Cindy Sherman is a film star. Actually, she’s loads of film stars. She’s a reclining blonde looking wistfully into the distance, a slight redhead in a robe, a blushing bride and a raven haired beauty. She’s also three country sisters and their mother, she’s a group of four near-identical stars. It’s seriously creepy.
For 35 years, Sherman has been the subject of her own work. She’s transformed herself into an endlessly rotating series of characters. She mocks, twists and undermines femininity and gender roles, and in this show of recent work, she’s become a bunch of fictional pre-war film stars.

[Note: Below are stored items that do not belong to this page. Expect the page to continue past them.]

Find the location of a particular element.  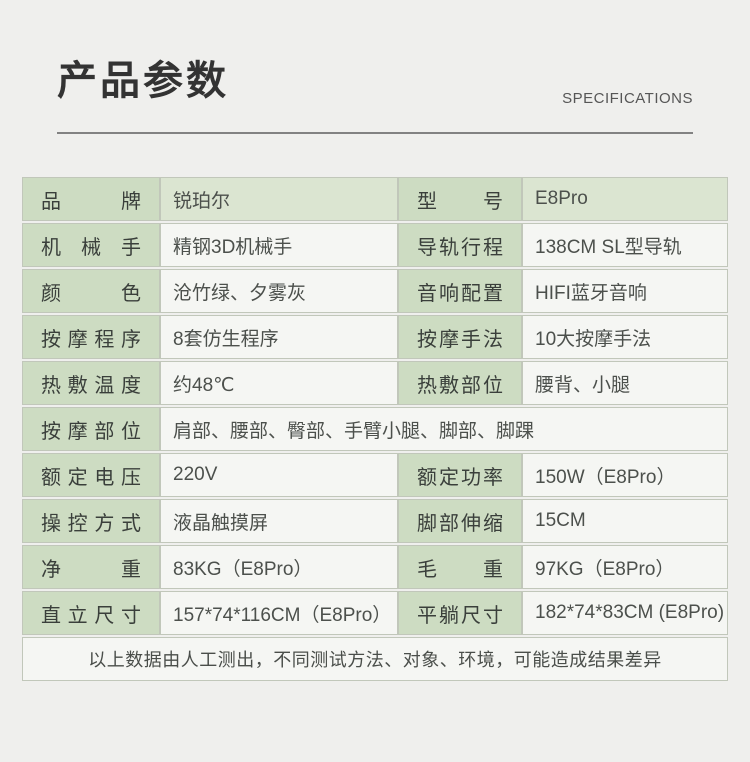

spec-label-cell: 热敷温度 is located at coordinates (91, 383).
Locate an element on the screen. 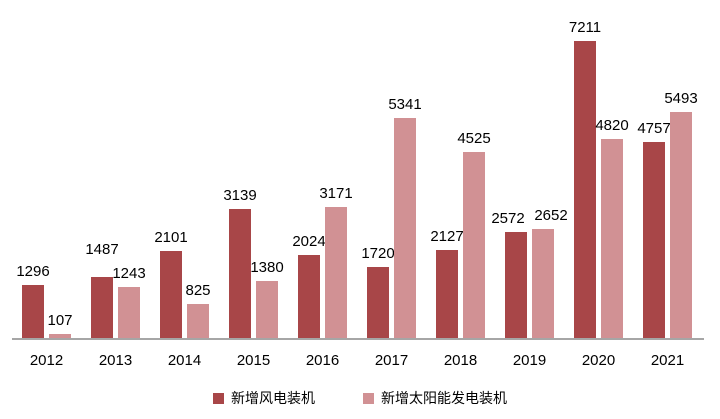  x-axis-label-2021: 2021 is located at coordinates (668, 360).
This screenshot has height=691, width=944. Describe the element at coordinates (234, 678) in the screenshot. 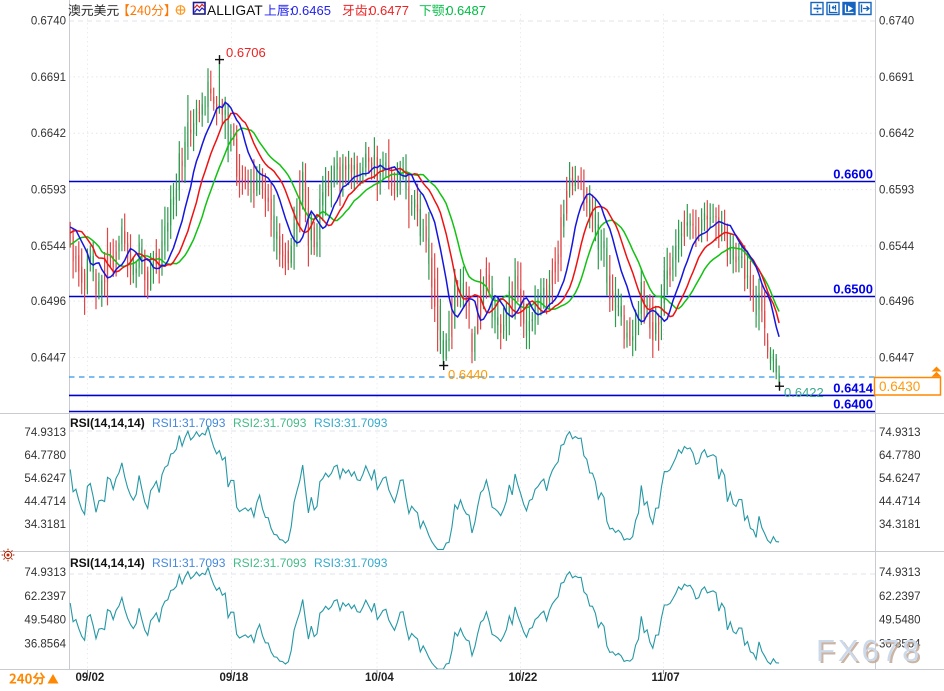

I see `svg-text: 09/18` at that location.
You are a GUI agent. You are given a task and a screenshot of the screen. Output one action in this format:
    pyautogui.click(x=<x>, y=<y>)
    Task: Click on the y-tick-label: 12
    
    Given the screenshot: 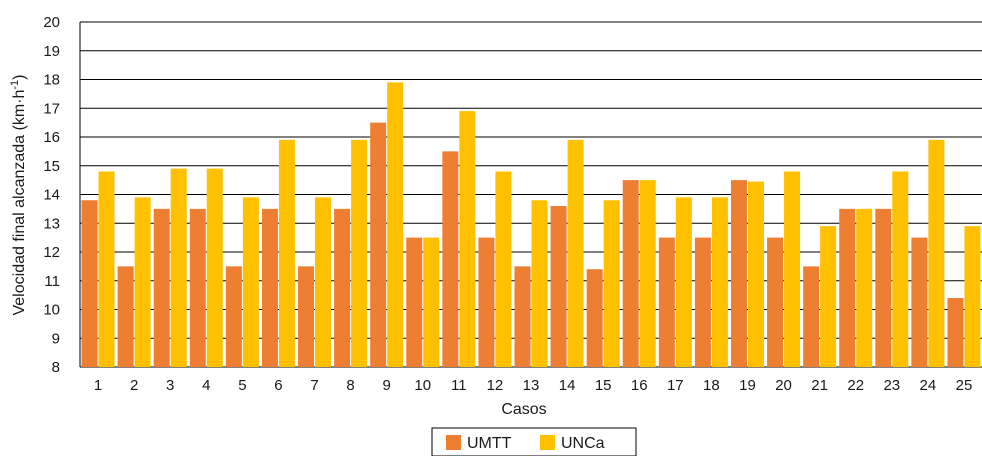 What is the action you would take?
    pyautogui.click(x=52, y=252)
    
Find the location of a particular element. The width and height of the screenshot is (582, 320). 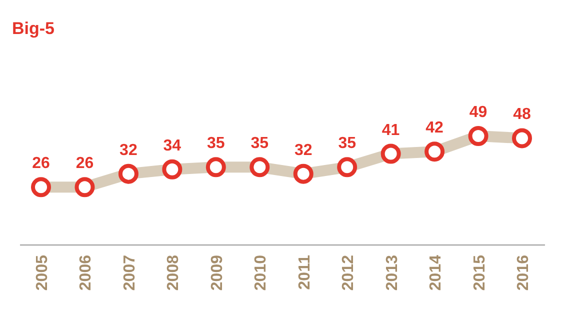

x-tick-label: 2005 is located at coordinates (42, 272).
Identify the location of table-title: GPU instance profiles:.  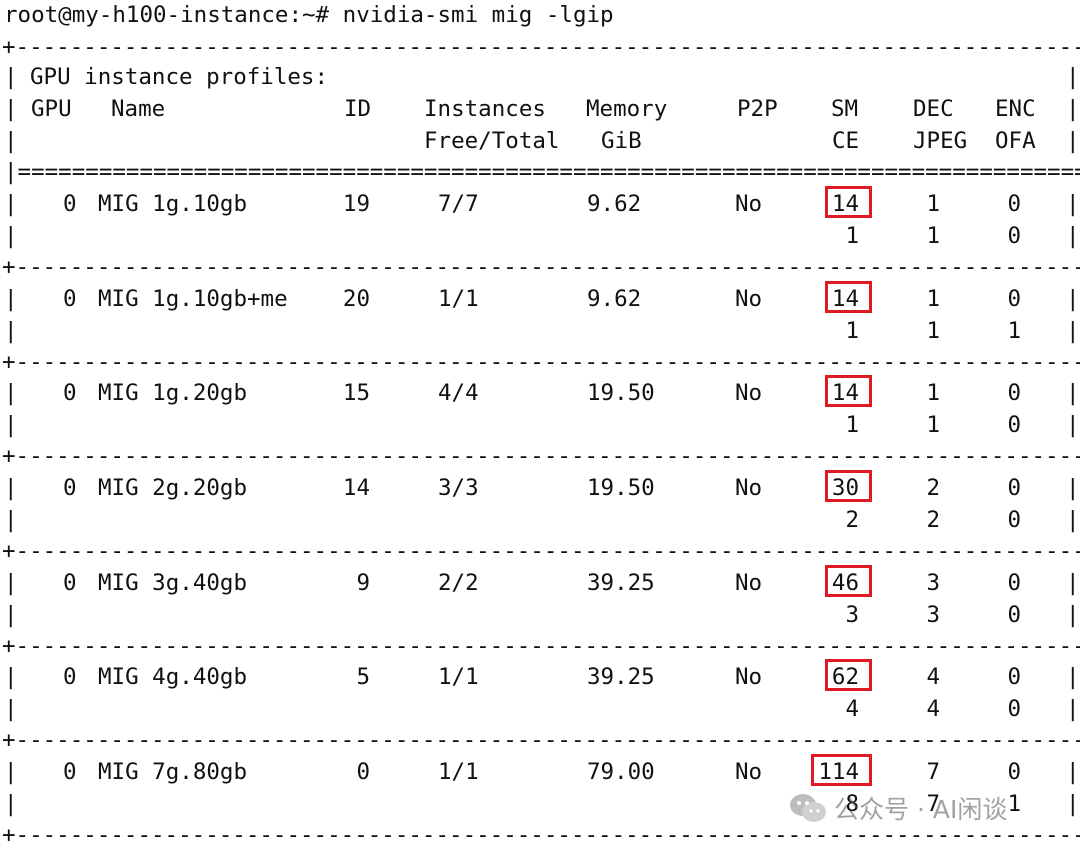
(180, 77).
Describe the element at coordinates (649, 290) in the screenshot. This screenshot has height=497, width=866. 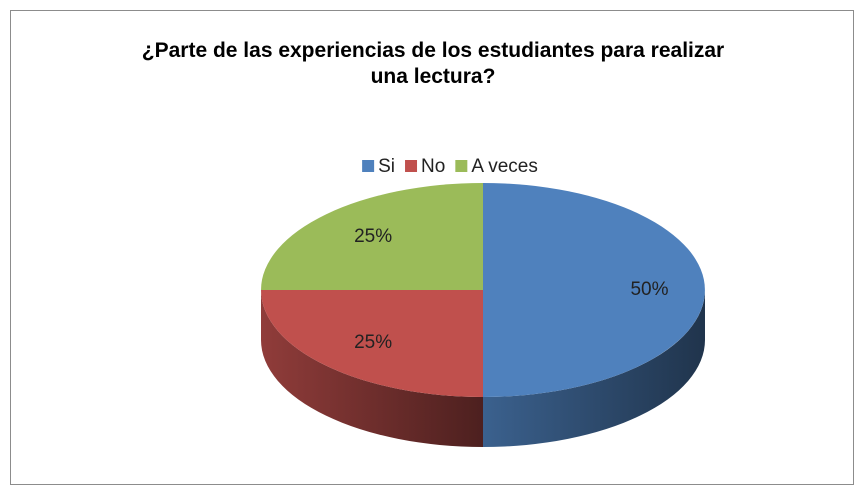
I see `data-label: 50%` at that location.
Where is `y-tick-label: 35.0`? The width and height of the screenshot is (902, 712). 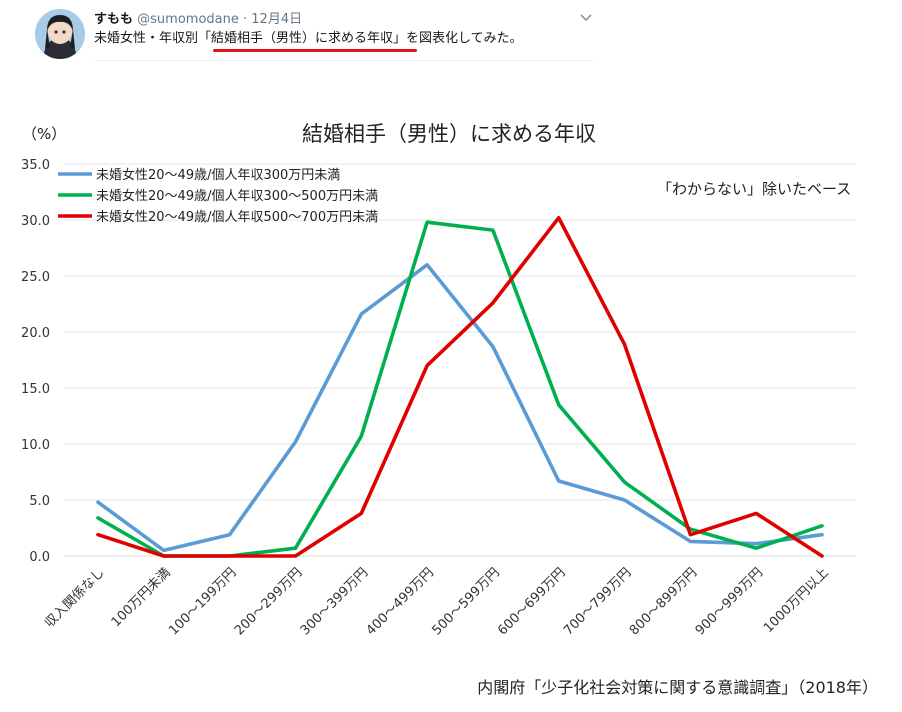
y-tick-label: 35.0 is located at coordinates (36, 166).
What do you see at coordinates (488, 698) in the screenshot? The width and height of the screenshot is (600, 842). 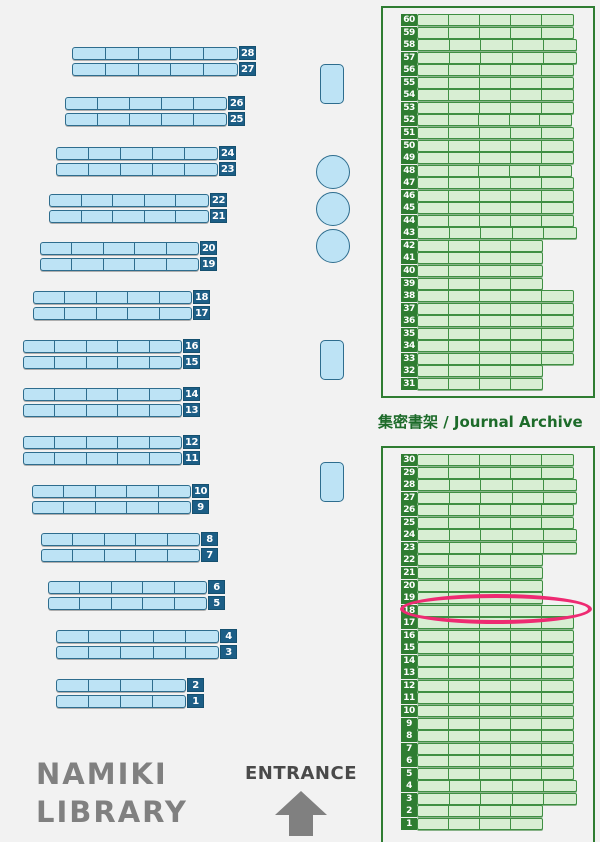 I see `archive-row-11: 11` at bounding box center [488, 698].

Each character sits against a digital background, like they’re posing in a promo shot for a non-existent film. They have all the hallmarks you think old female film stars should have. Some are homely, gentle, safe and cutesy – geriatric Judy Garlands – but most have a menace to them. They look like old alcoholic stars, long past their prime, wishing their lives away on a divan, dreaming of their departed lovers. Their star quality has dimmed. Are these photoshoots goodbyes? You imagine a big bottle of piles and a glass of whisky waiting in the background. Tragic figures, nostalgic and vain.
By mocking those ideas, by dragging them out into the open by the hair, Sherman is giving a good two fingers up at the idea of all of that. Those boohoo classic tragedies are dismantled here, dismissed outright. It’s classic, humorous, creepy, angry Cindy Sherman.